Just before chapter 13, at the end of chapter 12, the Apostle Paul said, “I will show you a more excellent way,” and he was talking about “love.” “love” is more important than the “miraculous prophecies” and the “miraculous languages” they were arguing about, gifts that were given to them to help spread Christianity in the beginning. If you look in Acts 2, the Apostles were speaking, and everyone there understood in their own language, and they were from all over the world. It was a miracle. God enabled them to speak so that they could teach everyone. There was no Bible at the time, and Christianity was new. The world was pagan and dangerous, and they needed all the help they could get. It looks like from 1 Corinthians 12 and even 14 that many of them were trying to convince the others that they were better than the others because they had been given the gift of speaking in foreign languages they hadn’t studied, but in this verse, they are told those languages will stop.

Cuando fui una estudianta a laescuela secudara, mi amiga me dijo que su pastor tuvo’ ciencia milagorsa, pero aqui dice que ciencia milagrosa acabara. (When I was a student in high school, a friend told me that her preacher had miraculous knowledge. but here it says that miraculous knowledge will stop. ) Ella dijo que su pastor no tuvo’ que estudiar la Biblea, pero tuvo’ toda ciencia direct de Dios. (She said that her preacher didn’t have to study the bible, but he had miraculous knowledge.) Sabes cuando Dios dijo que ciencia milagrosa acabara?) Do you know when god said that miraculous knowledge will stop?) Tienes que leer mas de 1 Corintios, 13. (You have to read more of 1 Corinthians 13). Photo by Xiaoyu Chen on Pexels.com

y la ciencia acabara – “And the knowledge will stop.” I have said it many times, “y” means “and.” “La ciencia” means “the knowledge” referring again to that miraculous knowledge they were arguing about in chapter 12 of 1 Corinthians. “The” means it is “specific knowledge.” Again, they had no Bible, so they need knowledge, and God gave it to them. However, according to this verse “acabara” (it will stop.) “Acabara” comes from “acabar,” to stop. “Acabara” is the future tense, third person singular, and it refers to “the knowledge.” The miraculous knowledge they were arguing about in chapter 12 will stop, and the Apostle Paul is showing them a more excellent way, the last verse of 1 Corinthians 12.

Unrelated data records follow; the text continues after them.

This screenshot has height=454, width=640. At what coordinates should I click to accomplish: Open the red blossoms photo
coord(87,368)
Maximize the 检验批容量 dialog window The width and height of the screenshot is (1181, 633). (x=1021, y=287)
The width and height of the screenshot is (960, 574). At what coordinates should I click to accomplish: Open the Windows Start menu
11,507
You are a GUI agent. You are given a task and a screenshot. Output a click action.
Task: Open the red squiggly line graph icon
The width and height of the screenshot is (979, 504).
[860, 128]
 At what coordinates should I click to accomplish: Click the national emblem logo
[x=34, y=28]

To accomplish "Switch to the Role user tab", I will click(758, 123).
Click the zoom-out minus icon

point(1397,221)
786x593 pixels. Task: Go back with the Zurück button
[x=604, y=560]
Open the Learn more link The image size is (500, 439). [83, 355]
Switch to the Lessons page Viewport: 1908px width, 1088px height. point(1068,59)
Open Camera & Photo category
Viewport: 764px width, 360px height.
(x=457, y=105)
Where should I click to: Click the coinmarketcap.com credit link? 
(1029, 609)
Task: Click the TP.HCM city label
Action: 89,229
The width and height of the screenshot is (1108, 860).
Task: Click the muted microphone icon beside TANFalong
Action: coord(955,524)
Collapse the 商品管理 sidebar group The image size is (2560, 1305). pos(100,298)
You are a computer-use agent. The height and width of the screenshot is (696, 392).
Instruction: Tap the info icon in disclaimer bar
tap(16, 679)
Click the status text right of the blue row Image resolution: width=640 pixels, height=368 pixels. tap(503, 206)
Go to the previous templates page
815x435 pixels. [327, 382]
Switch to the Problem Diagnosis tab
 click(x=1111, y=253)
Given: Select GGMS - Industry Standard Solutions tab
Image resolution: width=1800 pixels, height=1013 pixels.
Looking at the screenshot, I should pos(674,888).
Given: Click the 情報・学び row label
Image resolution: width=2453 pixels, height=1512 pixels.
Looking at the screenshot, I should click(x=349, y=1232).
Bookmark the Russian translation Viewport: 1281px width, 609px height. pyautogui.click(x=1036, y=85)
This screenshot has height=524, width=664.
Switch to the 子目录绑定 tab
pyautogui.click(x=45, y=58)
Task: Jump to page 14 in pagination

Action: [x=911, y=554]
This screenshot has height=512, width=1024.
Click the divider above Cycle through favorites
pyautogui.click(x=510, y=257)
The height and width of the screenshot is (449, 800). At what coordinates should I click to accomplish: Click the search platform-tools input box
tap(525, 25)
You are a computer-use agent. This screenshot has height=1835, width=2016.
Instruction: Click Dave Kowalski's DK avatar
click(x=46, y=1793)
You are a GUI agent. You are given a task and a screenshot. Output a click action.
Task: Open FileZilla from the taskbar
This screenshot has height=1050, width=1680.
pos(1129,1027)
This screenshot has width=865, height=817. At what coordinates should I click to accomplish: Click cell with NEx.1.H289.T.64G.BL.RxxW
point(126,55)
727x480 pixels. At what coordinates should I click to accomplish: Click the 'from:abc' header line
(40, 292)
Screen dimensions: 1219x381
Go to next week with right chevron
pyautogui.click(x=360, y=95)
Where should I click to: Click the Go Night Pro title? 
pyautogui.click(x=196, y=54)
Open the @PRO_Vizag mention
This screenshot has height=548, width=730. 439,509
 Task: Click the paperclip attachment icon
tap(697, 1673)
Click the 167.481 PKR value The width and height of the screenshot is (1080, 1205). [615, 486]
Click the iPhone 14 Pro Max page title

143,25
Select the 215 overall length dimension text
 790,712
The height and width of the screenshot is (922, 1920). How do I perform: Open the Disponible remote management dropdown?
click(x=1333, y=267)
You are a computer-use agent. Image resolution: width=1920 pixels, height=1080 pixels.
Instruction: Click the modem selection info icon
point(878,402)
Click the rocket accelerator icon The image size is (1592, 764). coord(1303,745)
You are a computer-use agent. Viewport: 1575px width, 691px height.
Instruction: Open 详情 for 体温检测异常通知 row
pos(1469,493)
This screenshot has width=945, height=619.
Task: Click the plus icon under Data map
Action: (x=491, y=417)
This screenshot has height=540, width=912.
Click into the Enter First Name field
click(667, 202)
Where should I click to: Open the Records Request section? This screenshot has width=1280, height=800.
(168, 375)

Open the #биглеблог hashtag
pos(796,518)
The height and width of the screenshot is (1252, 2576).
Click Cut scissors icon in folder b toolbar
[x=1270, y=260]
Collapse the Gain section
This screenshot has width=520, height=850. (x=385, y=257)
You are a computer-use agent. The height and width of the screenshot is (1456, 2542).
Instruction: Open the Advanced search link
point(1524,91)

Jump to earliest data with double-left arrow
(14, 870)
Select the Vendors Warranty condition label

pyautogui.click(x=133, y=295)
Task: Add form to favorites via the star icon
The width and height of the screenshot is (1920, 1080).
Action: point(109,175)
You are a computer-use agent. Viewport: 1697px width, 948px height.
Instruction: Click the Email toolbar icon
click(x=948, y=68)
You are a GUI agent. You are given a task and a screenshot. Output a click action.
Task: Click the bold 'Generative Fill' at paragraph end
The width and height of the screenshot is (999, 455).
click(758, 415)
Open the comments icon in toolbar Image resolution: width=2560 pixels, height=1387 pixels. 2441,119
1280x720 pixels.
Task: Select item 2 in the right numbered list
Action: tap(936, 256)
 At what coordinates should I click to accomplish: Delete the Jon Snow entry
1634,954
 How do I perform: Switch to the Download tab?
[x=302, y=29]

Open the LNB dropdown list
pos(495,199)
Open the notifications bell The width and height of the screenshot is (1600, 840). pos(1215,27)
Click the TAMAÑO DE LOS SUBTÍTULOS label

This means that even today, if people are looking for miraculous prophecies, miraculous languages, or miraculous knowledge, it has probably stopped somewhere along the line because the Apostle Paul said it would stop. It also means that “love” in Christianity is much more important than these miraculous gifts. As we keep going, The Apostle Paul will explain himself better, but I only do two verses per blog, so if you want more explanations from the Apostle Paul of what he is talking about, you need to read the next blog that will explain more of the Spanish grammar in the love chapter and help us know what he is talking about.

Tenemos que estudiar mas. (We need to study more.)Photo by Oladimeji Ajegbile on Pexels.com

Putting this verse all together, we have: “Love never stops existing. Those miraculous prophecies talked about in chapter 12 will stop. Those miraculous languages talked about in chapter 12 will stop. That miraculous knowledge talked about in chapter 12 will stop.”

Ama una la alta porque amor viene de Dios. (Love one another because love comes from God.)Photo by Pixabay on Pexels.com

Okay, there we have the Spanish grammar from verses 7 & 8 of 1 Corinthians 13. As we go, you can see that studying the grammar helps us understand the meaning of the passage. There was a time when I first became a Christian this chapter baffled me, and someone asked me a question about it, and I was really indecisive about what it meant, but studying the grammar will answer any questions anyone has. If you can study the grammar in more than one language, it really gives you a larger view of what you are reading.